Petit Dorayaki

Petit Dorayaki

Ingredient 10 sandwiches 10 sandwiches
pastry flour 6 Tbsp. 45g
eggs 1 1
sugar 3 Tbsp. 40g
honey scant 1 tsp. scant 1 tsp.
baking soda ¼ tsp. ¼ tsp.
water 4 tsp. 20 ml
tsubuan anko 3½ oz. 100g
vegetable oil as needed as needed

Petit Dorayaki are a miniaturized version of a popular Japanese snack. In full-sized form dorayaki is akin to a sweet sandwich made of two small pancakes with chunky anko bean paste in between. This version shrinks them down to cute, bite-sized treats.


  1. Prepare one batch of tsubuan anko.
  2. Sift the flour.
  3. Dissolve the baking soda in half the water (10 ml / 2 tsp.).


  1. Make batter.
    1. In a bowl lightly scramble the egg. Add the sugar and whisk until it turns pale.
    2. Add the honey and mix well. Add the baking soda mixture and mix well.
    3. Add the flour and fold with the whisk until just mixed; avoid over-mixing or making it frothy.
    4. Cover with plastic wrap and let rest in the refrigerator for 20-30 minutes.
    5. Remove from refrigerator and add remaining water (10 ml / 2 tsp.) and fold in gently until mixed. The batter should be thin enough to fall easily off the whisk.
  2. Fry.
    1. Lightly grease a nonstick frying pan with the oil; wipe up any excess with a paper towel. Heat the pan over low to medium-low heat.
    2. Gently pour a Tablespoon of batter into the pan to make a pancake about 3-4 cm (1.5") in diameter. Repeat to cover the pan, leaving some space between them.
    3. Once the surface begins to form bubbles, flip the pancakes over with a spatula and cook the other side until lightly browned.
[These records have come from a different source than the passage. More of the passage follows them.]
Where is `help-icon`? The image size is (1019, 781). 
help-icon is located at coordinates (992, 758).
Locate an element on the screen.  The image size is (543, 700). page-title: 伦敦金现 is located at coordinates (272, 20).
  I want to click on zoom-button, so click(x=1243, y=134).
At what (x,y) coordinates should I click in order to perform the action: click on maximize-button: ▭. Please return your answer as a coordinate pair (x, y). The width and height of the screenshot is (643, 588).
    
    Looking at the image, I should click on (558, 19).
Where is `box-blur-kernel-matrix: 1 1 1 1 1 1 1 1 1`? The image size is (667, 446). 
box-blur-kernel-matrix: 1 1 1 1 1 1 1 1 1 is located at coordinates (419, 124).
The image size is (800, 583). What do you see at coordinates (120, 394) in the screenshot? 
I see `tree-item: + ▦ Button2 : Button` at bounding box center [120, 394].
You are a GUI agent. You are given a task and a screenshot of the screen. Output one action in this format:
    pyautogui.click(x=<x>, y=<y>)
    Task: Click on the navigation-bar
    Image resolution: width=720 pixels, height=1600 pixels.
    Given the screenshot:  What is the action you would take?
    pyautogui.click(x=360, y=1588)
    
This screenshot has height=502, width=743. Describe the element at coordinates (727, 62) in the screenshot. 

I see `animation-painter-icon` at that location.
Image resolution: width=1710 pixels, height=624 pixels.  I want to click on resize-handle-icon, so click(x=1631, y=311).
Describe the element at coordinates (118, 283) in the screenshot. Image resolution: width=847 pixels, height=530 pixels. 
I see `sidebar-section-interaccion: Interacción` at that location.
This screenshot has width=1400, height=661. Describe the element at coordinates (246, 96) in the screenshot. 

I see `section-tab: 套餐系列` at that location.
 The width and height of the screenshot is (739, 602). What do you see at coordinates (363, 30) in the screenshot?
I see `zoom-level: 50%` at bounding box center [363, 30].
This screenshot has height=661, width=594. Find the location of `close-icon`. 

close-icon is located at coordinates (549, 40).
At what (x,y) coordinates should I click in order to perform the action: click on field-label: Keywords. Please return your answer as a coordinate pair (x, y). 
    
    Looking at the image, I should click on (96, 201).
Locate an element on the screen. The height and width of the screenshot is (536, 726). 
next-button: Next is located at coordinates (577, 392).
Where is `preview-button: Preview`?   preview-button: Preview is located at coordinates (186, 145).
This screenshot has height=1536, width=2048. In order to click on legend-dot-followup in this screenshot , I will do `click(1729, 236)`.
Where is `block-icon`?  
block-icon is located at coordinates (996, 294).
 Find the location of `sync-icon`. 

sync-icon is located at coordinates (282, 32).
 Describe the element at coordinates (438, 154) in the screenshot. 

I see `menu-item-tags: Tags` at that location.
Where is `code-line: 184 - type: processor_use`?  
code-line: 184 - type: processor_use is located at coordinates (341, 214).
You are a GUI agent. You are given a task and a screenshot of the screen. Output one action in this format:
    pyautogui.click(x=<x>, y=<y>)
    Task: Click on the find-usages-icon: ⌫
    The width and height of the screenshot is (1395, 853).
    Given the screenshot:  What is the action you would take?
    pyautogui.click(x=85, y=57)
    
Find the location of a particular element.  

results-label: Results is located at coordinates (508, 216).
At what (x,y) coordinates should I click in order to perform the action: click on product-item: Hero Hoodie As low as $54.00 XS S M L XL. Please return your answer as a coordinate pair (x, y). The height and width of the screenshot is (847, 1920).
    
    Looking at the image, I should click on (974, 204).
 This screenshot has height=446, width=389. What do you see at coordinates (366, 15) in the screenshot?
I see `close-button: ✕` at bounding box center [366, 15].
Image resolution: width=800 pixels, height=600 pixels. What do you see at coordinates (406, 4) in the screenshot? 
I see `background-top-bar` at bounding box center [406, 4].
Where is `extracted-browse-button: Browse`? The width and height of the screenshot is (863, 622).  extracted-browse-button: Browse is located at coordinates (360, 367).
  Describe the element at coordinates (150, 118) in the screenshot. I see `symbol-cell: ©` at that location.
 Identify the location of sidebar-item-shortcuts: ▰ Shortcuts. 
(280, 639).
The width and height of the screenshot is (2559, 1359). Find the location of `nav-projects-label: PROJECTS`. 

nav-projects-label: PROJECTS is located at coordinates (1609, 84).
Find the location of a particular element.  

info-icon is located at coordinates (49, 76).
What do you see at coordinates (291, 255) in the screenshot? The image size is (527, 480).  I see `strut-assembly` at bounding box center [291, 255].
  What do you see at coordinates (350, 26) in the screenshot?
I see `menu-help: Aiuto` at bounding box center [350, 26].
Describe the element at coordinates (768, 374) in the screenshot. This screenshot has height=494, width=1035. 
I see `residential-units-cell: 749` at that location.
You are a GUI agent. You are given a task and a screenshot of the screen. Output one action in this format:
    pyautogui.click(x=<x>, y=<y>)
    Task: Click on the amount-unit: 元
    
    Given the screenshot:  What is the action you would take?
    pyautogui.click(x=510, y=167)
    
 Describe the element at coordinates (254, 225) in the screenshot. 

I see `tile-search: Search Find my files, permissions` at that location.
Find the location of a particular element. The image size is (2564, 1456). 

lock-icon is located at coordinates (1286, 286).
Repeat until you’ve used up the batter; it should make 20 pancakes total.
    4. Cool the pancakes on a cookie sheet or in a cake pan in a single layer with the first side you cooked up (it should be the more attractive of the two); cover with plastic wrap to keep them from drying out.
  3. Decorate.
    Spread a generous layer of anko on the underside of a pancake, cover with a second one, and gently press together. Keep the nice-looking sides (the first side cooked) outward.